What this task involves
From the records, return each line that has the word "screenshot" in it.

======== Provided records ========

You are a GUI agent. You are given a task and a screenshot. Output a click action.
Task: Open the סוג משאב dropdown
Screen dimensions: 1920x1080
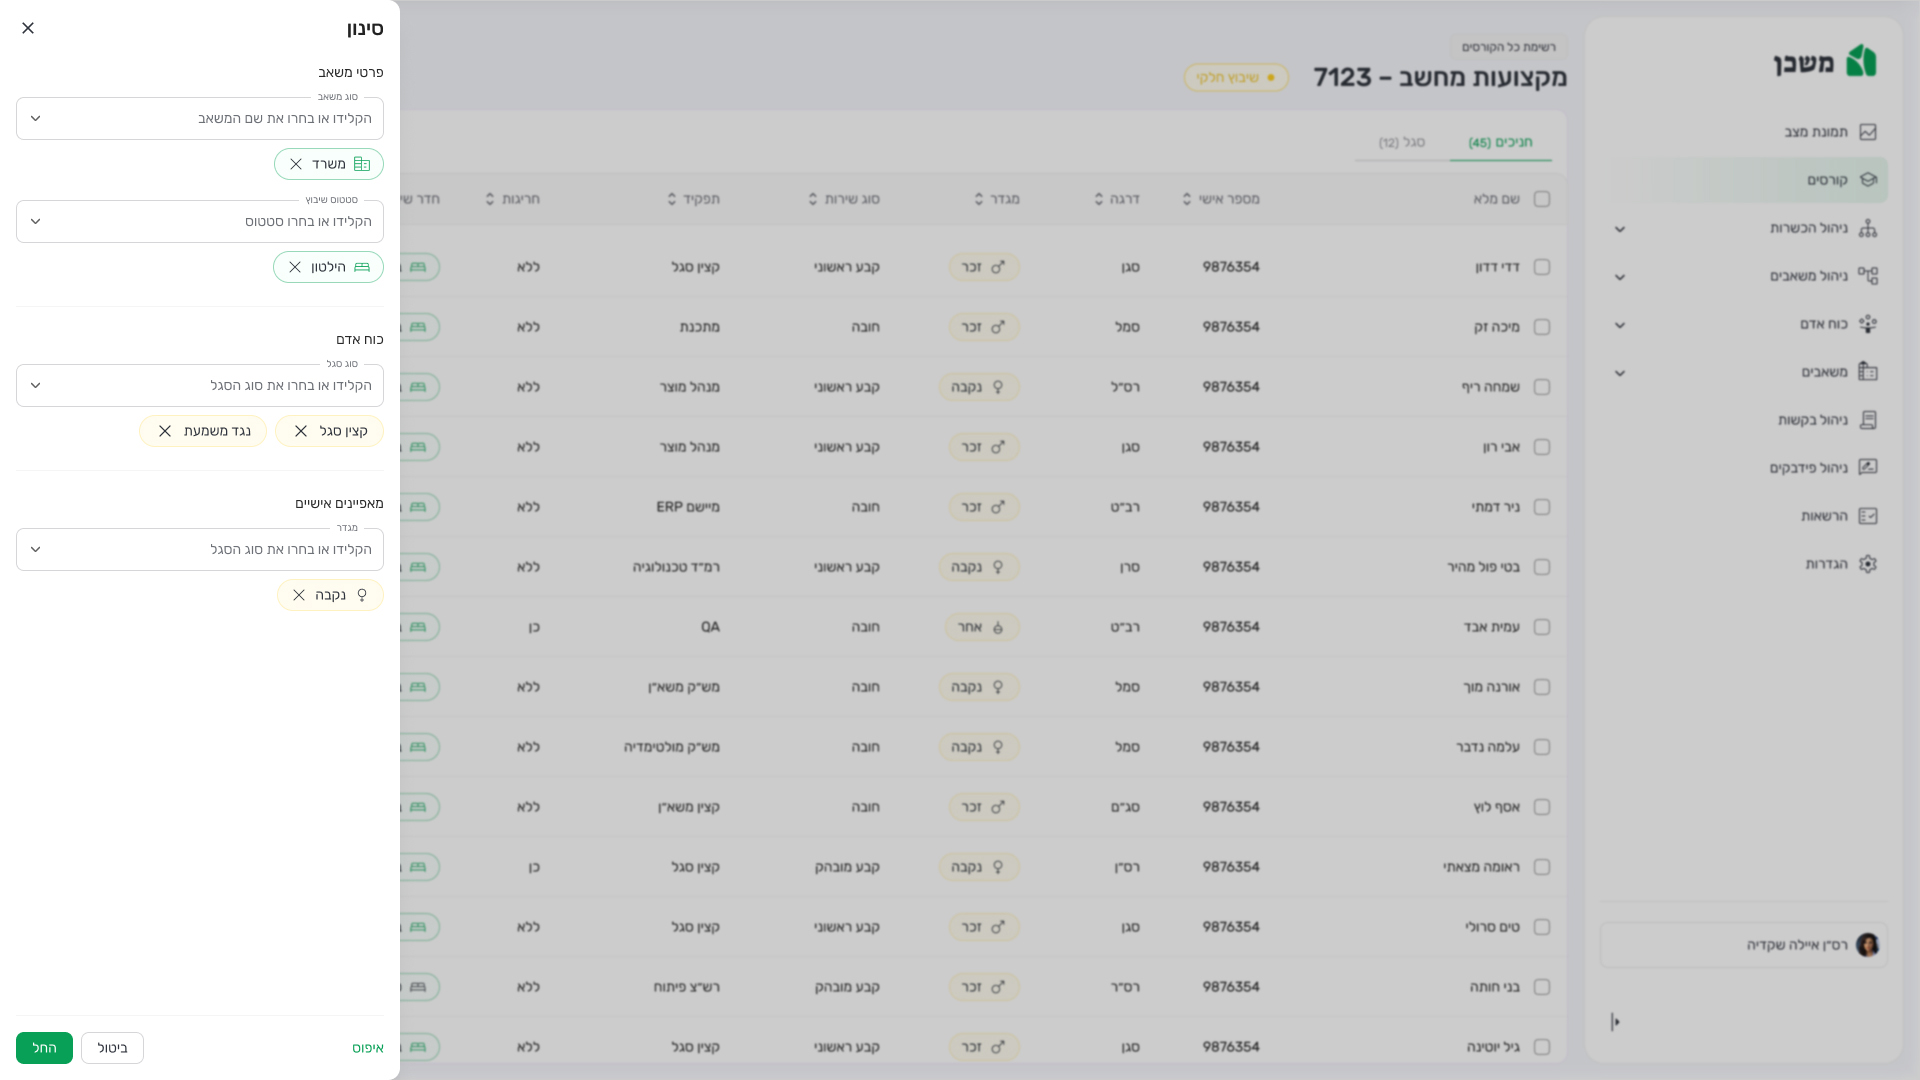[x=36, y=119]
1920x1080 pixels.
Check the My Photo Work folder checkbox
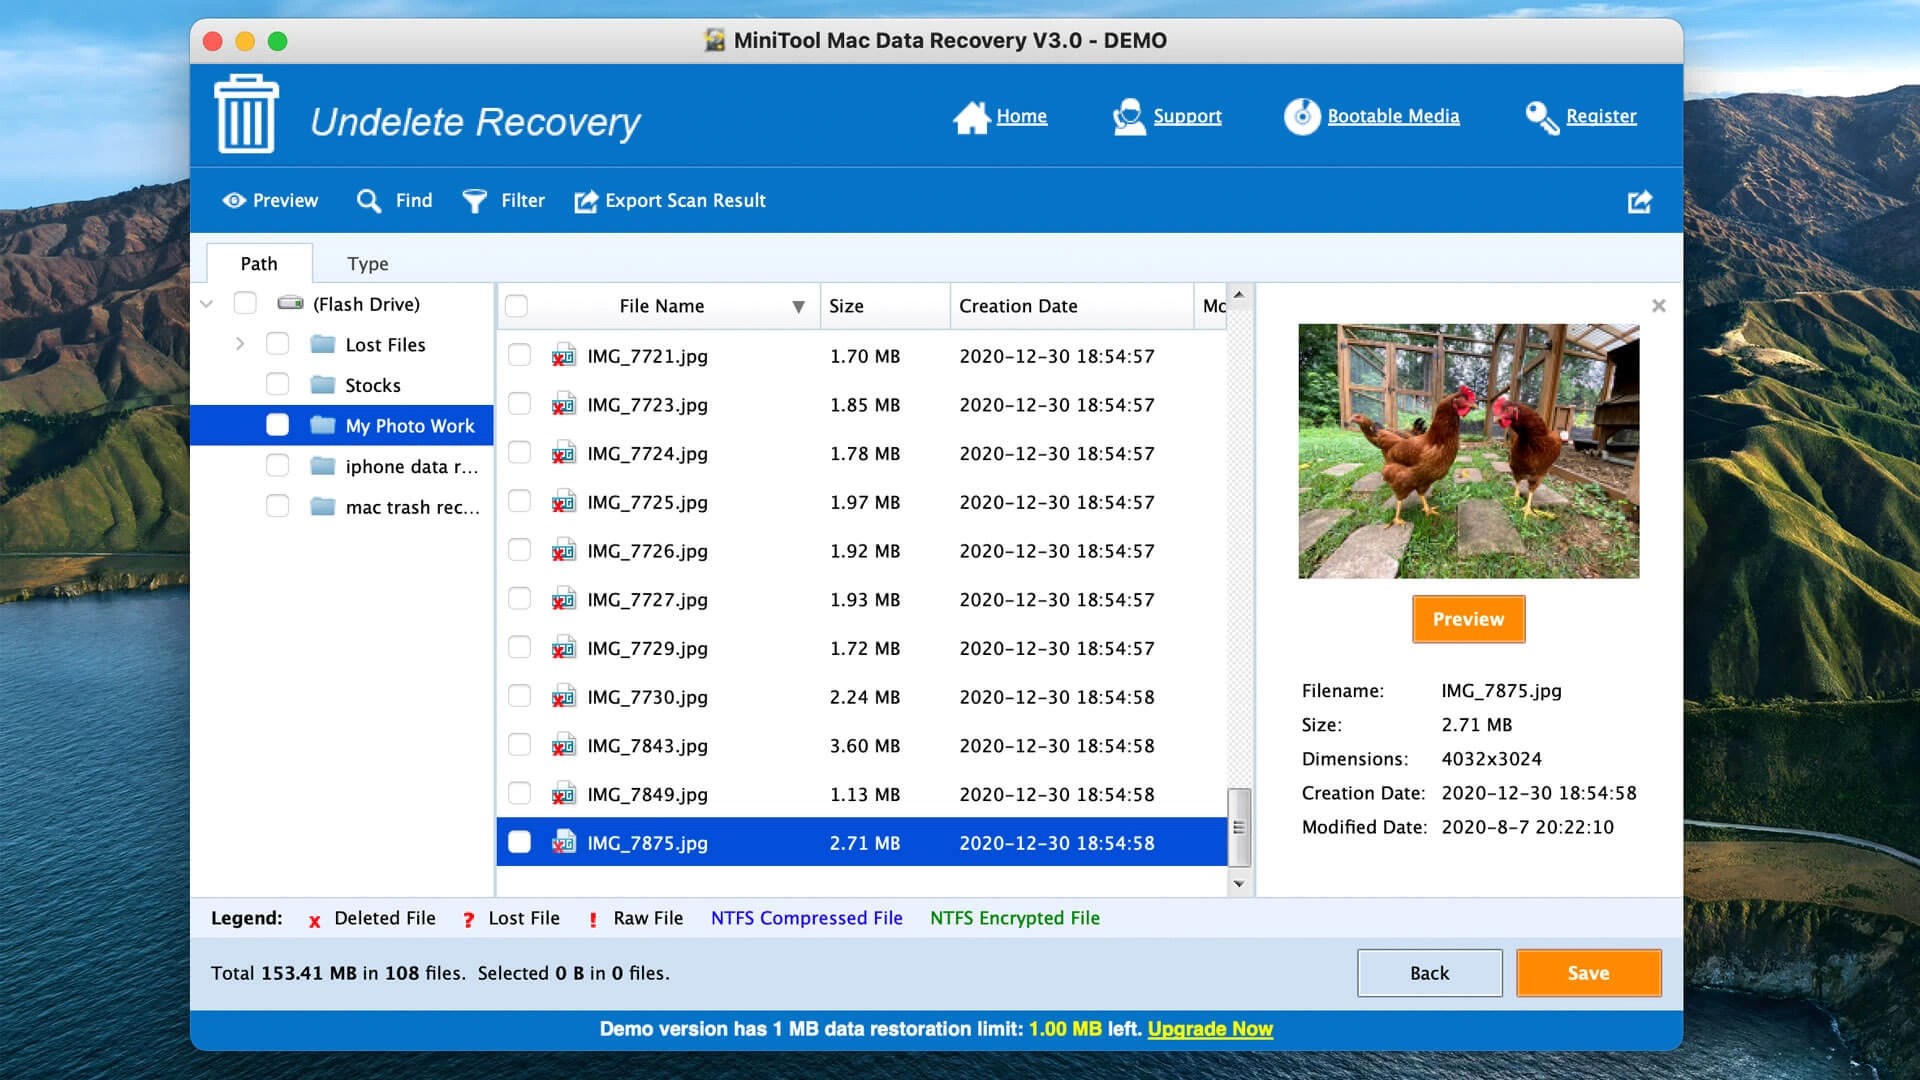(277, 424)
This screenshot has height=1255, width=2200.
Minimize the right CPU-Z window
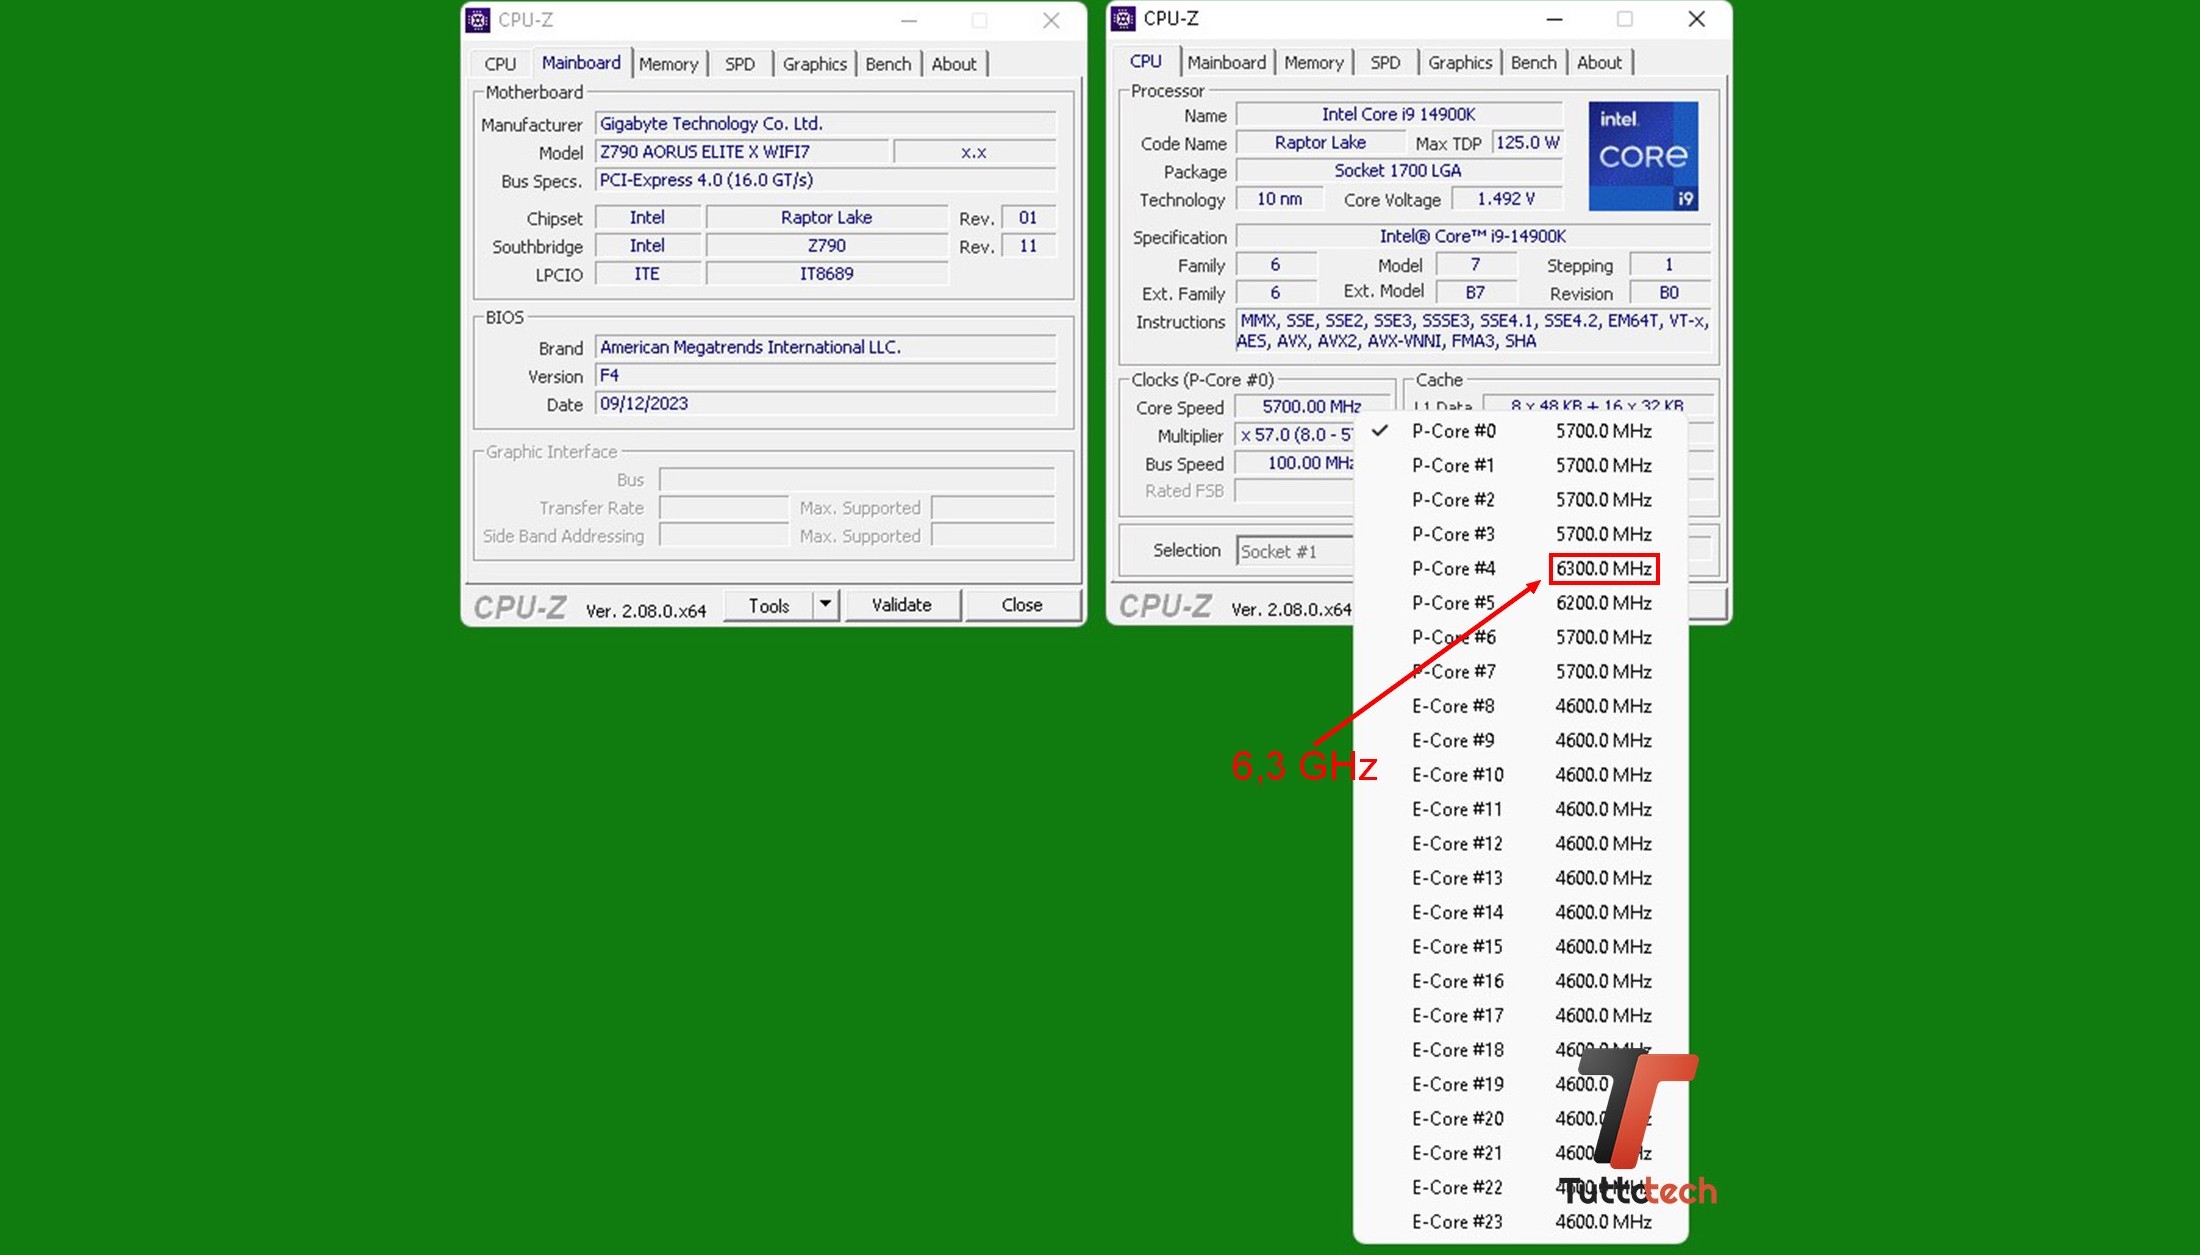pos(1554,19)

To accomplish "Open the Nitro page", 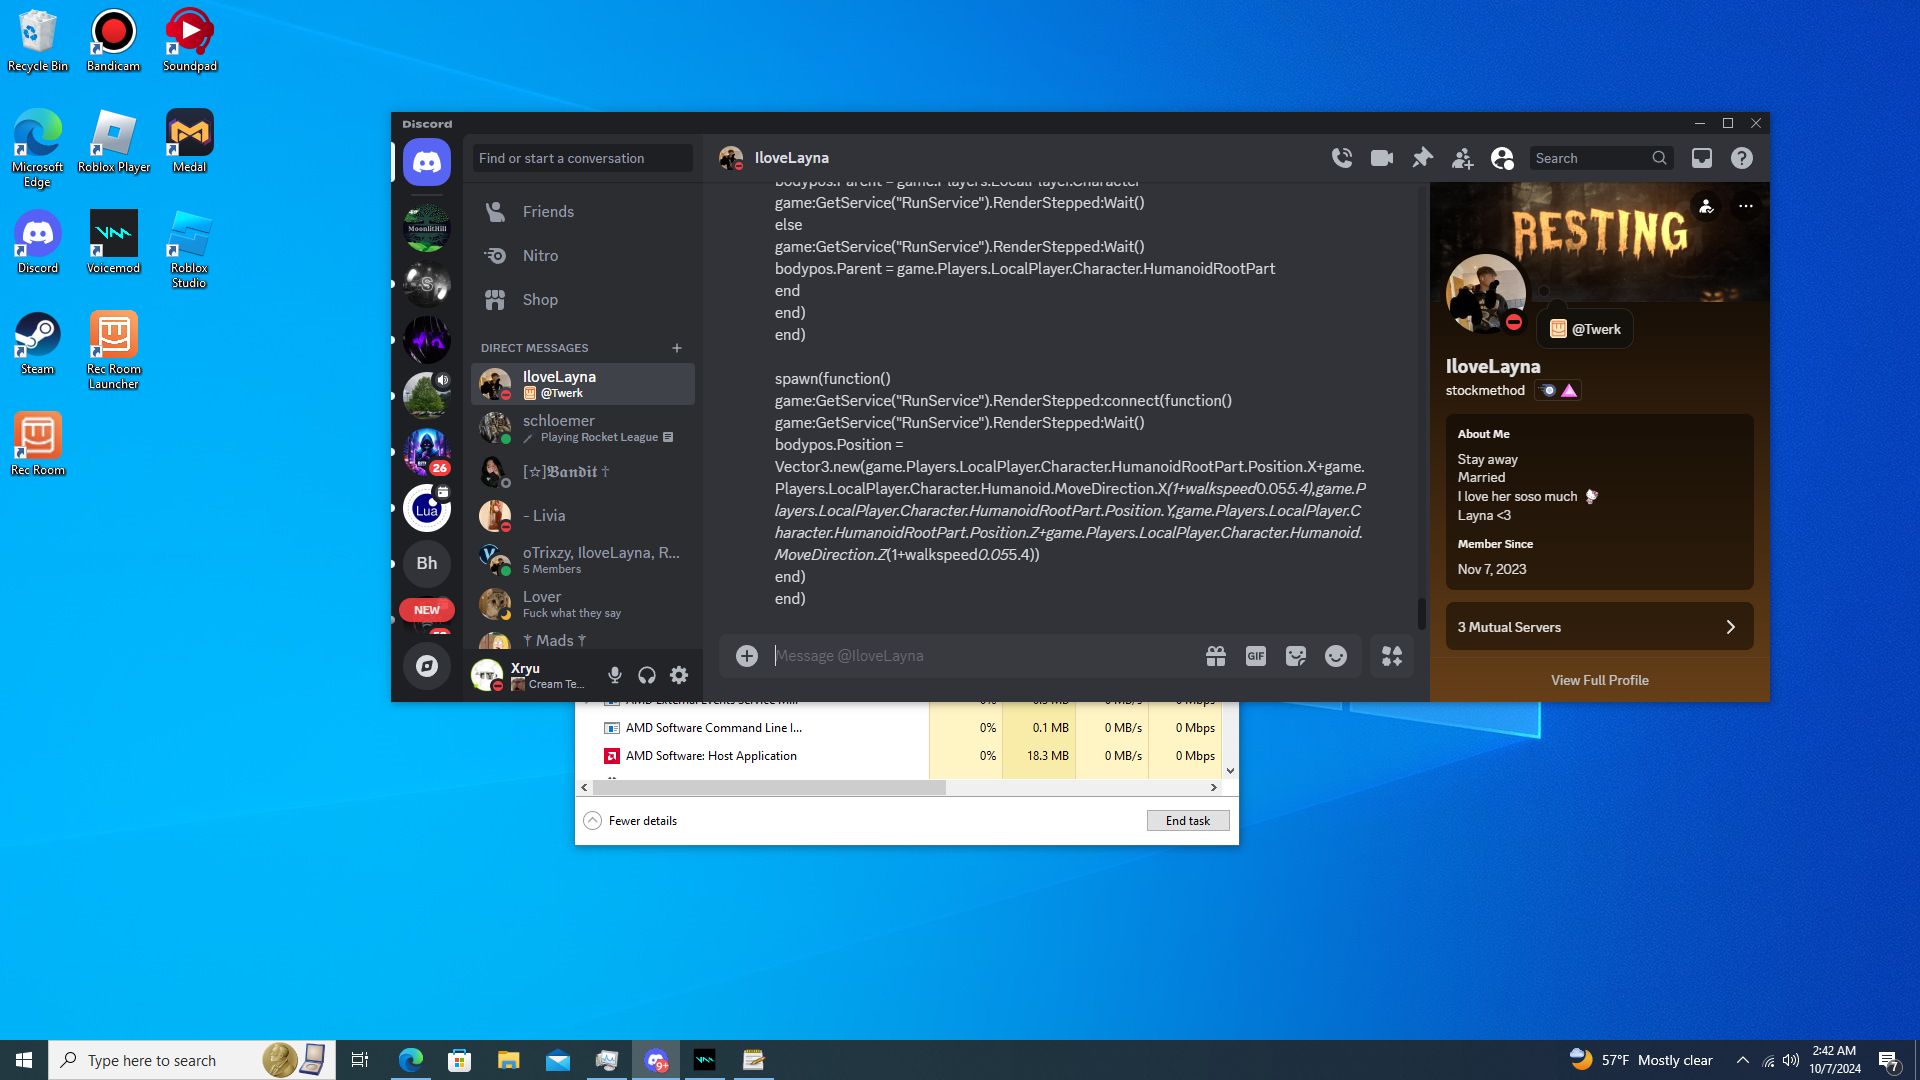I will pos(540,256).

========

Worked solution
You are a GUI agent. You are given a task and a screenshot. Output a click action.
This screenshot has height=1255, width=2200.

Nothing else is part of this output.